START SELECTED EXTRACT
Two AI trailblazers win the 2024 Nobel Prize in physics
John Hopfield and Geoffrey Hinton used brain-like networks to jump-start machine learning
By Emily Conover and Lisa Grossman
Artificial intelligence is showing up in nearly every aspect of our digital lives. On October 8, two of its trailblazers nabbed the 2024 Nobel Prize in physics.
They’re John Hopfield and Geoffrey Hinton. The two won “for foundational discoveries and inventions that enable machine learning with artificial neural networks,” the Royal Swedish Academy of Sciences in Stockholm says. These tools seek to mimic how the human brain works. Today, this tech underlies things like image-recognition systems, soccer-playing robots, large language models such as ChatGPT and more.
The prize surprised many. These AI developments typically are linked more to computer science than physics. But the Nobel committee noted that these neural-network tools were clearly based in physics.
“I was delighted to hear [of this award],” says AI researcher Max Welling. He works at the University of Amsterdam in the Netherlands. Indeed, he adds, “There is a very clear connection to physics.” These systems have been “deeply inspired by physics.”
What’s more, the discovery made many developments in physics possible. “Try to come up with a technology that has had a bigger impact on physics,” he says. “It’s hard.”
No one was more shocked by the new award than Hinton himself: “I’m flabbergasted. I had no idea this would happen,” he said by phone. That was during a news conference announcing the award.
“The work that Hopfield and Hinton did has just been transformative,” says Rebecca Willett. She’s a computer scientist at the University of Chicago, in Illinois. And it doesn’t just affect scientists developing AI, she adds. It’s transforming society.
END SELECTED EXTRACT
According to the Nobel Prize article, at which university does AI researcher Max Welling work? The rows have no part in anything asked here.
START DATA UNDER STUDY
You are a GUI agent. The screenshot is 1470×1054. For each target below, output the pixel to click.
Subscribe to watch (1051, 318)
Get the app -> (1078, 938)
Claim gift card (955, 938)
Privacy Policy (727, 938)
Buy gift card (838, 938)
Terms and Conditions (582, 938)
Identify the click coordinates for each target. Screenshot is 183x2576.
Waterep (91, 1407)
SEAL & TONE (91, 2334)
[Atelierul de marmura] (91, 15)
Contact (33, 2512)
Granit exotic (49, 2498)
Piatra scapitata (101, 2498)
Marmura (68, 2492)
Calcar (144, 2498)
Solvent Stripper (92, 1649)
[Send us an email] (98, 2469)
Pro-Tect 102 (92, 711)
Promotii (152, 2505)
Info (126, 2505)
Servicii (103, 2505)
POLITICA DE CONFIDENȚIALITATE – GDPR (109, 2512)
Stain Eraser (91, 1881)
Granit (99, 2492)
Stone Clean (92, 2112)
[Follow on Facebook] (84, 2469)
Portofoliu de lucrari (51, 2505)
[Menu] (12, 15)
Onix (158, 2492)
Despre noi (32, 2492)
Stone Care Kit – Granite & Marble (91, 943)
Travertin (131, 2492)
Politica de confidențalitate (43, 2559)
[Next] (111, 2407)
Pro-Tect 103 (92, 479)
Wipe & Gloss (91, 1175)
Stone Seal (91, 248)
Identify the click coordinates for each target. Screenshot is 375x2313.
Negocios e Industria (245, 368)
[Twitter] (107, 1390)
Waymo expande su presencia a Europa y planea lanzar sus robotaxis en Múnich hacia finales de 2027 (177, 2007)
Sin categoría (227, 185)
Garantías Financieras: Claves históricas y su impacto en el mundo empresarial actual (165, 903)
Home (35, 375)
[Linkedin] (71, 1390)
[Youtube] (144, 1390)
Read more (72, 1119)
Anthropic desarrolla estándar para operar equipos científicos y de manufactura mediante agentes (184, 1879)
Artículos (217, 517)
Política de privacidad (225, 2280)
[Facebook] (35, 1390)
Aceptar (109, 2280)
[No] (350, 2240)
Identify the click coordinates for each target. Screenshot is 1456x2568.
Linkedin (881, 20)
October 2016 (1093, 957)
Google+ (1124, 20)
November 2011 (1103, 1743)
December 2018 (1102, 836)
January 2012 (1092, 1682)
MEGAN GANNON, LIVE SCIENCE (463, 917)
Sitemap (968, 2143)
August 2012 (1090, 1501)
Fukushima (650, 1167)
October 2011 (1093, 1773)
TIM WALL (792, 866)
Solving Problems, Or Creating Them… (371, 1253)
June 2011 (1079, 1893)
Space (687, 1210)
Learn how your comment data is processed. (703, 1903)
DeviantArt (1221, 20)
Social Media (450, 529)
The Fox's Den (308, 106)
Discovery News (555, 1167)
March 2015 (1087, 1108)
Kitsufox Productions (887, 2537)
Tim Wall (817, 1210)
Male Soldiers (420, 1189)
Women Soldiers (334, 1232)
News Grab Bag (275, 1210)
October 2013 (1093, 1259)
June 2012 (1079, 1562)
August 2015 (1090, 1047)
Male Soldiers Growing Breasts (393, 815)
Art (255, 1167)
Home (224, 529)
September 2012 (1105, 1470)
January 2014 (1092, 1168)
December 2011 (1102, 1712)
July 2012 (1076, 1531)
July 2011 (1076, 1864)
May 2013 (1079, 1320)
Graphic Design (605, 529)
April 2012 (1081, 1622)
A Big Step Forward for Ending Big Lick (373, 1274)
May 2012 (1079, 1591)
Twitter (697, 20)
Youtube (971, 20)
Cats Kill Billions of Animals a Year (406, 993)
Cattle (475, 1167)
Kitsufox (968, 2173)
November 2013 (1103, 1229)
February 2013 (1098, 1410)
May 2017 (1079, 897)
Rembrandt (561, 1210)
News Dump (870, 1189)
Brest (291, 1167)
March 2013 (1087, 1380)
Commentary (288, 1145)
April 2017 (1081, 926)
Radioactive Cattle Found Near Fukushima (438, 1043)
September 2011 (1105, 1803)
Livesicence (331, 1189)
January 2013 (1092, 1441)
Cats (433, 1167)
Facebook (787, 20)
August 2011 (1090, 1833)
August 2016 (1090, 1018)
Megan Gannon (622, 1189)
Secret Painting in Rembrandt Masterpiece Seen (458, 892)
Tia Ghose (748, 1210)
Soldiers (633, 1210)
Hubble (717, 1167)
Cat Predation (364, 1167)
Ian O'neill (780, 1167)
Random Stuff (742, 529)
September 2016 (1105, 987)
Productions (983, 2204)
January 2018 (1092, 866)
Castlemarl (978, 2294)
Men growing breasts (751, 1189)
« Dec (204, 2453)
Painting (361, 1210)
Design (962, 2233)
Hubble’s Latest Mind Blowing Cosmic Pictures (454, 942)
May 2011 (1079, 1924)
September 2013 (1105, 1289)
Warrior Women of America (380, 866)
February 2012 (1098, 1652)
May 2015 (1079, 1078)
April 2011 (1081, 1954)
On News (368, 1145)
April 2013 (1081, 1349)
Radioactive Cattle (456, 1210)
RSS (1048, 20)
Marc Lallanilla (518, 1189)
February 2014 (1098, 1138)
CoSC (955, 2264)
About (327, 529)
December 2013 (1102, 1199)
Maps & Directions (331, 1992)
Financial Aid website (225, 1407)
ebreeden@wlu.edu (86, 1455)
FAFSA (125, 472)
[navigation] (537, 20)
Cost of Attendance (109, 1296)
END DATA UNDER STUDY
## WORKED SOLUTION:
The University of Amsterdam in the Netherlands.